Aim of the task.
Below are the records. State how many of their lines contain "heading", with nothing else.

(Records from a dataset)
Content starts

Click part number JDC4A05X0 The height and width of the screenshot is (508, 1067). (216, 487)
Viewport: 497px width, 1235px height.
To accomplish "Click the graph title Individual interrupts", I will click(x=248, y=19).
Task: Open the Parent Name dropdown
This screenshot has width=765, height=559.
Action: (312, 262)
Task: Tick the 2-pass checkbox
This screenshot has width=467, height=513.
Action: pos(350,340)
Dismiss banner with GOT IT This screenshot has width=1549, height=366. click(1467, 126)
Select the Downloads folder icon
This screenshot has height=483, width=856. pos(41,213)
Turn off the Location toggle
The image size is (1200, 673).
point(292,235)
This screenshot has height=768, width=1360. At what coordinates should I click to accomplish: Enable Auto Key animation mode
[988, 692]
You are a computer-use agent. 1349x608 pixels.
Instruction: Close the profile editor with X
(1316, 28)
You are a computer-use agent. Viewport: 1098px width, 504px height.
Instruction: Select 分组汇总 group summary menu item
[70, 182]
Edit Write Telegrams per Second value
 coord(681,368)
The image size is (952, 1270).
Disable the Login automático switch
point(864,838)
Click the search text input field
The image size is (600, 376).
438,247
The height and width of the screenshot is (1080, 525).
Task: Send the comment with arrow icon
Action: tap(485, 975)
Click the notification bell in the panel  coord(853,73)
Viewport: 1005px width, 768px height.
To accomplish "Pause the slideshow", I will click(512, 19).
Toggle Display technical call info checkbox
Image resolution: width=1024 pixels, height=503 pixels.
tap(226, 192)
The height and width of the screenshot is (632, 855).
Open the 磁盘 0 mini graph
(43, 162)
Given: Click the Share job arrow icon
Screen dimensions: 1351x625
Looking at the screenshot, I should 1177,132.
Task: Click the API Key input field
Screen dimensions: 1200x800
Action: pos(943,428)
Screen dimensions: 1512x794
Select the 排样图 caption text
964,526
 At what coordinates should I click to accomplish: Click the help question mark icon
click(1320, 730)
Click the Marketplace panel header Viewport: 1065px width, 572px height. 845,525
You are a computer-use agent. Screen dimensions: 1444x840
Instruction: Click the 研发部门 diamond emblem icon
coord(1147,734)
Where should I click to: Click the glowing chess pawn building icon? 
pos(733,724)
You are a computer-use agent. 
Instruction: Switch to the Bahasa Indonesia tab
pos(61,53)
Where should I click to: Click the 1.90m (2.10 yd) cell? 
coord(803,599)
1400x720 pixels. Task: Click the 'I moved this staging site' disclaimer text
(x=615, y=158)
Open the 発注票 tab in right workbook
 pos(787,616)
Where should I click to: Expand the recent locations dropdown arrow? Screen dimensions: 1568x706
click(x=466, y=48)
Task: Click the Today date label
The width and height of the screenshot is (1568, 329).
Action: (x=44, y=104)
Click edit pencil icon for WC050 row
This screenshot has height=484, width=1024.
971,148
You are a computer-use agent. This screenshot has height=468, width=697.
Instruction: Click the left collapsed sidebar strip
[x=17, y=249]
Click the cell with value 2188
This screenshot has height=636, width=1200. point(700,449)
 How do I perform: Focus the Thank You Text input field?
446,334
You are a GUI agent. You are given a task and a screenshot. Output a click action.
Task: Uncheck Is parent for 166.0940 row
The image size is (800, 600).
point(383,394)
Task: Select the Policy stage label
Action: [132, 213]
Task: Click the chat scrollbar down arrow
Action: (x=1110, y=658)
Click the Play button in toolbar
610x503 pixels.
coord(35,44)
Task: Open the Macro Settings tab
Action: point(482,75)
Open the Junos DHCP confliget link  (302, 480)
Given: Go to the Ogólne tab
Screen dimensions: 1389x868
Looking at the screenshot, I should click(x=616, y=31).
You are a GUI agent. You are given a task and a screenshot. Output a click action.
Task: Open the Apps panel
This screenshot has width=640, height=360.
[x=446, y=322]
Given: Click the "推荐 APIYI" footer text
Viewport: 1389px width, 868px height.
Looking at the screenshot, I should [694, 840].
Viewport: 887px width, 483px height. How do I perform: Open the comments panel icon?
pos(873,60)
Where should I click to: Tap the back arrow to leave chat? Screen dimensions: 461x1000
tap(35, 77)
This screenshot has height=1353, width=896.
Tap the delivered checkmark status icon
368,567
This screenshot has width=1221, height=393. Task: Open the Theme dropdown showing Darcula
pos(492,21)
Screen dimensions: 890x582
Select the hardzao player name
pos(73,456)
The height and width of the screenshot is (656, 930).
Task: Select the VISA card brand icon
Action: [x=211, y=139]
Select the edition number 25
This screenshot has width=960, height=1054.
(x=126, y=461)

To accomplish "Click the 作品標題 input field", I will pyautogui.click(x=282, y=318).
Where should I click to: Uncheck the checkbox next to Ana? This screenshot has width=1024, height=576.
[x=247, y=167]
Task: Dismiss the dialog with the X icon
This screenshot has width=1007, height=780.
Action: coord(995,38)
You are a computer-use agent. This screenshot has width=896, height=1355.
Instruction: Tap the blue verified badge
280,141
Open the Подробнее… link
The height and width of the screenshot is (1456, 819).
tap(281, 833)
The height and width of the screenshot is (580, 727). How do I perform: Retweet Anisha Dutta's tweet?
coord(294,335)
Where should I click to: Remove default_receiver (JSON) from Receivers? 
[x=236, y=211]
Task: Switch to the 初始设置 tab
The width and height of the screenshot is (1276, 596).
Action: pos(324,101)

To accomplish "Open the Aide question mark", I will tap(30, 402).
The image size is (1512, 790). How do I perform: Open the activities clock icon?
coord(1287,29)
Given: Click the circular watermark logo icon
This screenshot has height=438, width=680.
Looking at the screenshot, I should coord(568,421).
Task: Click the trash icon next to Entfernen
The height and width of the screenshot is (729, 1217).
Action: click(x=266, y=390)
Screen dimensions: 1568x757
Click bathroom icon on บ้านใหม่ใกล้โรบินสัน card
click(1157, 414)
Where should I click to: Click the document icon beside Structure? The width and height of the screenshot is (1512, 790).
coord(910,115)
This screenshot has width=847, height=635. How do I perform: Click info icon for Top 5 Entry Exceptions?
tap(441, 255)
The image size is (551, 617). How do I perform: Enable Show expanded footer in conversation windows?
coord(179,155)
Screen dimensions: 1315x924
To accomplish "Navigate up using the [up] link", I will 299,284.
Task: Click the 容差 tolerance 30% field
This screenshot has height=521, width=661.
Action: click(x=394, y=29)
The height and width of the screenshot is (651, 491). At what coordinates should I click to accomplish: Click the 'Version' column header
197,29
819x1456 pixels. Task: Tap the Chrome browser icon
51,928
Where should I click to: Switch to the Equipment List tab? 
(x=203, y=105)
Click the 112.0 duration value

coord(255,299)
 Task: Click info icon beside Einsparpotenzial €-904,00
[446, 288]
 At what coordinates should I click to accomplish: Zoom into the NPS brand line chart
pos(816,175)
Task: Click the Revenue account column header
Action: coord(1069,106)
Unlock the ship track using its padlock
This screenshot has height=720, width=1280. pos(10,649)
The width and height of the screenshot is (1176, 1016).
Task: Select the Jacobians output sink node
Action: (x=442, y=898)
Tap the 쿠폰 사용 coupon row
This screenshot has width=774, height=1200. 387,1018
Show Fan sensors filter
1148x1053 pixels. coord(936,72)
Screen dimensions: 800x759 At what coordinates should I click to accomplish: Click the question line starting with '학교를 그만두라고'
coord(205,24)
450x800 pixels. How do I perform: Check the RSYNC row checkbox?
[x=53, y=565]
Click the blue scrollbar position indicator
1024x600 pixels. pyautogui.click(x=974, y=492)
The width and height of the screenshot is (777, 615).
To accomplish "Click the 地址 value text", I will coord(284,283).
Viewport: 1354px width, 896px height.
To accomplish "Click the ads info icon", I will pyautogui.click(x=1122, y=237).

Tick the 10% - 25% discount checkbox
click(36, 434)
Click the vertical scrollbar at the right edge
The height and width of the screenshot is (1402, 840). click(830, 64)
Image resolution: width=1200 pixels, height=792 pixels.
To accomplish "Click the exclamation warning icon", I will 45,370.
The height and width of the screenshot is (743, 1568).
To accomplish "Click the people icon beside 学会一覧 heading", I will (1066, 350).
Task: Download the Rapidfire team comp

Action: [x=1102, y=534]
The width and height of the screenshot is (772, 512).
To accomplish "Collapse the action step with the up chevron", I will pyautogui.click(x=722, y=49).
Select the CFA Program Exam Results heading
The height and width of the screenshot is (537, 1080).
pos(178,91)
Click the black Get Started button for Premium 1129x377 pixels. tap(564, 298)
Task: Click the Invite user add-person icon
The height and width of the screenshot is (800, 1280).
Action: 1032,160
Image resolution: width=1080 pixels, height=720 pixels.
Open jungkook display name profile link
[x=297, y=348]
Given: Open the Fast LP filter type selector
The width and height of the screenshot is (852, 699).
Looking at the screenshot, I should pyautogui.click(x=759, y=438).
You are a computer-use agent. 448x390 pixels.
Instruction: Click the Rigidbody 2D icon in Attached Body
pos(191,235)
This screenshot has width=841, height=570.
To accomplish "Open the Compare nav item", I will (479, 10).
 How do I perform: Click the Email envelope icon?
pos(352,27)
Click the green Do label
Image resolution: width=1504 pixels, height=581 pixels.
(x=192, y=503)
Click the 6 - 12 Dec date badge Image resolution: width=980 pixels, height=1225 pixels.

Content ends

Task solution.
2